Perante o risco de andarem “todos a fazer o mesmo”, deixando outras coisas por fazer, Serra Ramos salientou que, nesta fase, o executivo devia “olhar para a estratégia que tem para a floresta e ver quem faz o quê e, nessa altura, avaliar o que são os recursos necessários para isso”.

Nos projetos ligados à floresta ativa, continuou, abrem-se “candidaturas sem haver ninguém responsável pelo trabalho que se está a fazer nas florestas”, o que “é muito inconsequente”, pois “vai levar a que ninguém tenha controle na situação, porque o ICNF [Instituto de Conservação da Natureza e Florestas] não tem meios para monitorizar, nem para controlar”.

“Portanto, tudo isto vai desregular um bocado o funcionamento das coisas e o funcionamento do setor florestal e, para nós, isto vai trazer maus resultados mais cedo ou mais tarde e vai trazer maus resultados durante a época de fogos”, frisou.

O responsável da ANEFA alertou que, antes das tempestades, disseram ao Governo que não aceitam mais despachos, como nos anos anteriores, a proibir “trabalhar durante o verão”, uma vez que “não há evidências de que isso resolve a situação, antes pelo contrário”.

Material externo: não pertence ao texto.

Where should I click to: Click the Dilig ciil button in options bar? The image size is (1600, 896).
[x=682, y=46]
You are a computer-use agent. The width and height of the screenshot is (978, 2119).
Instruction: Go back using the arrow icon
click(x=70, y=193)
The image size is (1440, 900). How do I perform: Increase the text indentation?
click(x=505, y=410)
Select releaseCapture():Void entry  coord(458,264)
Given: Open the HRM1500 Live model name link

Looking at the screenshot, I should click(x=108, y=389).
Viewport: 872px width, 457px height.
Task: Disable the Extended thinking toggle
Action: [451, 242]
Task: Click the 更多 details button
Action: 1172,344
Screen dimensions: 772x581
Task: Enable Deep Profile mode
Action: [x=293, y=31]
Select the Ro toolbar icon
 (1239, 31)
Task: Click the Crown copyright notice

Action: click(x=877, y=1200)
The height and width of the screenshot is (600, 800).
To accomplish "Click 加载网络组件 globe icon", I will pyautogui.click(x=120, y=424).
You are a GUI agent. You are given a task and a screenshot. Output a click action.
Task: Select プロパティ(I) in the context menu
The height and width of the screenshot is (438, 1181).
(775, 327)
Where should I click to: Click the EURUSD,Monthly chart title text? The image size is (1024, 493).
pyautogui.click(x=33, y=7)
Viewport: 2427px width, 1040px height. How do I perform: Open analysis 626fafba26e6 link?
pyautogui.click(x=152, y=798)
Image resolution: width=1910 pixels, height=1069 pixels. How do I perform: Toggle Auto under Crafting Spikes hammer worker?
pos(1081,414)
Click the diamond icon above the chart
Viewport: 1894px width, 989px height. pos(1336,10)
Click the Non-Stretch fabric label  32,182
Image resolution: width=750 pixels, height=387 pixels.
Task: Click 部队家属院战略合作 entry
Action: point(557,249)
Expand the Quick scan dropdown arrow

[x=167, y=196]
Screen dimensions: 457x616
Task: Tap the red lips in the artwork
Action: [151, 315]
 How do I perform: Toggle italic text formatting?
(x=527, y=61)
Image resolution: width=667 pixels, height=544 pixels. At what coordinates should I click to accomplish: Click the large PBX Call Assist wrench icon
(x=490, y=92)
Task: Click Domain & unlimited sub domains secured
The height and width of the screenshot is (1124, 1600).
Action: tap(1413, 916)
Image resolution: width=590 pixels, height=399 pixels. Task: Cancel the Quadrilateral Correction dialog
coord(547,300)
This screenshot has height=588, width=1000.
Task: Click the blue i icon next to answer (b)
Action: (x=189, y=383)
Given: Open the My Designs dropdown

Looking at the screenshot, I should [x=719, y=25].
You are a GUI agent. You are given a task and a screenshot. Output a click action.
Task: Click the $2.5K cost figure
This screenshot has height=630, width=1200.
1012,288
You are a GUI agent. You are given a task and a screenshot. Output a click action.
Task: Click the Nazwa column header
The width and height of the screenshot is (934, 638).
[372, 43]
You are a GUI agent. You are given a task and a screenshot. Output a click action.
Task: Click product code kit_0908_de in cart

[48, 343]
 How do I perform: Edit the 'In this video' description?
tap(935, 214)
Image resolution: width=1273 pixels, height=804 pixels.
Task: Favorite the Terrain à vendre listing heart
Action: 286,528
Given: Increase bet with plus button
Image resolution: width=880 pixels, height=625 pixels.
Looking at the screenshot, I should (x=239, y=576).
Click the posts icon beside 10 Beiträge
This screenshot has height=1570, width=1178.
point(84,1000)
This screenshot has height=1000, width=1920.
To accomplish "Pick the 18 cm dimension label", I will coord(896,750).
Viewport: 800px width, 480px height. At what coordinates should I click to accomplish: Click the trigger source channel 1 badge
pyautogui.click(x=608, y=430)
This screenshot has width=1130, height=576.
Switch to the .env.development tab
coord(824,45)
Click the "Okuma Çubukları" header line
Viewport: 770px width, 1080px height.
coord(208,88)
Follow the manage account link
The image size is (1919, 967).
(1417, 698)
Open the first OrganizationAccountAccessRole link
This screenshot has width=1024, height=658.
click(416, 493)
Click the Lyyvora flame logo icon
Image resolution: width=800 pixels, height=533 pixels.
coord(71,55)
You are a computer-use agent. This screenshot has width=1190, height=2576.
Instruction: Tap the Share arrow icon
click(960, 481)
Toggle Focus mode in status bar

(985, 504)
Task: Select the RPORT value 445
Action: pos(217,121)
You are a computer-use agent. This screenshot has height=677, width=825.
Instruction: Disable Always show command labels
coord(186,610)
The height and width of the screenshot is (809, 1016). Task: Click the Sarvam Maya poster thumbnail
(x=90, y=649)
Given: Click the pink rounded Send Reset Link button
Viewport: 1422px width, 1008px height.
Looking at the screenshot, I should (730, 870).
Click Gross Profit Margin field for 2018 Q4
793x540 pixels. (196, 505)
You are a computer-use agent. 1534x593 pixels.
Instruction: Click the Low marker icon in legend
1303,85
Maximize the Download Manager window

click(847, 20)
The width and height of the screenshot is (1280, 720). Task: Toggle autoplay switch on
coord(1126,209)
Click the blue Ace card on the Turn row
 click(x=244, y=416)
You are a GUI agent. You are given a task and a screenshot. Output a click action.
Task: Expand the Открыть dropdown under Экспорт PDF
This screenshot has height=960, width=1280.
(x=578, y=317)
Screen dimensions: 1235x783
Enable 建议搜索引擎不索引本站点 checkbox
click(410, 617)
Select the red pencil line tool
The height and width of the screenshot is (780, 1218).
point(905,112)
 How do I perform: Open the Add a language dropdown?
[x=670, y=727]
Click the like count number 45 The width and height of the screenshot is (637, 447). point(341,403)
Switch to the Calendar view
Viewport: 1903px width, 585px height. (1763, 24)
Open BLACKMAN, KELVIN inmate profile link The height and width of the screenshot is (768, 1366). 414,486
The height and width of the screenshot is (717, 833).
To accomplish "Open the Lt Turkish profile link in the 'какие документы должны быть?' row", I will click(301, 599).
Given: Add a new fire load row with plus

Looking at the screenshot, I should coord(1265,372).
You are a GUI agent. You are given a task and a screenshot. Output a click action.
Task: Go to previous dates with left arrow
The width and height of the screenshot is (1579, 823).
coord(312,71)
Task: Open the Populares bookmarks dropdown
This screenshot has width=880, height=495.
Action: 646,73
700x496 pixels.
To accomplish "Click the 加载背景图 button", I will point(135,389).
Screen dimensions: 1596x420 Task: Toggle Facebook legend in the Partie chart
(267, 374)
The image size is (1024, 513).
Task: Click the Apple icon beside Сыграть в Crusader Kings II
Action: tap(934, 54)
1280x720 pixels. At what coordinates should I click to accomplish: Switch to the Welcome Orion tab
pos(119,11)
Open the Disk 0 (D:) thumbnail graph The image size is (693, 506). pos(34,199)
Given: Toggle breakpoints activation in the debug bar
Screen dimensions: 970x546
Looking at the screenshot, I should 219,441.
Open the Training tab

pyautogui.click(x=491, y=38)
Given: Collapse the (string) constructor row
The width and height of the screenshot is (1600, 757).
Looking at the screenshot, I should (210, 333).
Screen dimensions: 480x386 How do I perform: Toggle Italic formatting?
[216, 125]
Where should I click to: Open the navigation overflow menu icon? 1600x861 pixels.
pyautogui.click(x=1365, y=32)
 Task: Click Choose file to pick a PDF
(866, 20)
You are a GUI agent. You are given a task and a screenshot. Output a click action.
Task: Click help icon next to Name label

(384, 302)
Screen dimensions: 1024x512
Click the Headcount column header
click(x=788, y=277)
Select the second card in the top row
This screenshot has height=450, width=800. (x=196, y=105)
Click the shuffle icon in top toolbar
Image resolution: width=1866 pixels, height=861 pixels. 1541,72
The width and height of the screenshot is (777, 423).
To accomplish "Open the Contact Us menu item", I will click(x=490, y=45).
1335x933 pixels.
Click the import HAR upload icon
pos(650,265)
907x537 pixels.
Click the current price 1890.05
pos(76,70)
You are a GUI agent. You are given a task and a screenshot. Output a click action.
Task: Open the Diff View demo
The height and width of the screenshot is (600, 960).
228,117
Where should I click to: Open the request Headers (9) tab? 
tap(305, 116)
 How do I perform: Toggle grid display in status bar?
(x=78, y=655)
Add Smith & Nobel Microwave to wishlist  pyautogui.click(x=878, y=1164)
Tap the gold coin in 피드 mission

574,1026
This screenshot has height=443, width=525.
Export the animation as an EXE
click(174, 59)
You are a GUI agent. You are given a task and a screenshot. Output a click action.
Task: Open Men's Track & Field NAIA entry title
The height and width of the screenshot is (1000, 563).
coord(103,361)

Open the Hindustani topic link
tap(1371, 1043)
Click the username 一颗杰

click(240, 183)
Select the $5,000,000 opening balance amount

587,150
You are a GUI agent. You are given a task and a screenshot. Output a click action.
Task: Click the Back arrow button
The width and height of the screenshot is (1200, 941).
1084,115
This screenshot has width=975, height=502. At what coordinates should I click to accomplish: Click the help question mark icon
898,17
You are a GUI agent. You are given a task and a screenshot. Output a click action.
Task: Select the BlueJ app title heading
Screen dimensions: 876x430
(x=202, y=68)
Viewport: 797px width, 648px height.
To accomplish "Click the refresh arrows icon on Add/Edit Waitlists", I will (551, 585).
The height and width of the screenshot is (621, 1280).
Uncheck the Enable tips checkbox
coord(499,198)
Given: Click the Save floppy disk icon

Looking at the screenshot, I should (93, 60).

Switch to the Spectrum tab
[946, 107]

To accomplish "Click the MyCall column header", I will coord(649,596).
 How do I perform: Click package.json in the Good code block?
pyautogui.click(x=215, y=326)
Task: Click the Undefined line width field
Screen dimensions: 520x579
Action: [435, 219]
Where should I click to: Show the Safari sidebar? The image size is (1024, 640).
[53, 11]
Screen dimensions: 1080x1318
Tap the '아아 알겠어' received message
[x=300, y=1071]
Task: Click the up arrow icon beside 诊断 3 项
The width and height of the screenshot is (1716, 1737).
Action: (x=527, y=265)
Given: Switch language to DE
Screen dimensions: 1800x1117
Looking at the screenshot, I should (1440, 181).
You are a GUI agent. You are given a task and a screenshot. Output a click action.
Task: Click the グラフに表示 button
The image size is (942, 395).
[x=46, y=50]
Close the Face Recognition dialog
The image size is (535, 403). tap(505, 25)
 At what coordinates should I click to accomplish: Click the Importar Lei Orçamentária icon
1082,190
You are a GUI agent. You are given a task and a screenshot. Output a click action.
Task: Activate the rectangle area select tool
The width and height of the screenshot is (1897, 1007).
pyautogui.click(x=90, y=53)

“Fizemos um levantamento dos 17 dias que parámos o ano passado e estamos a falar de milhões de prejuízos das empresas. As empresas não conseguem aguentar mais épocas dessas”, avançou Pedro Serra Ramos, considerando que alguém terá de olhar para a questão e “pôr as coisas a funcionar de outra maneira”, ou haverá “consequências”.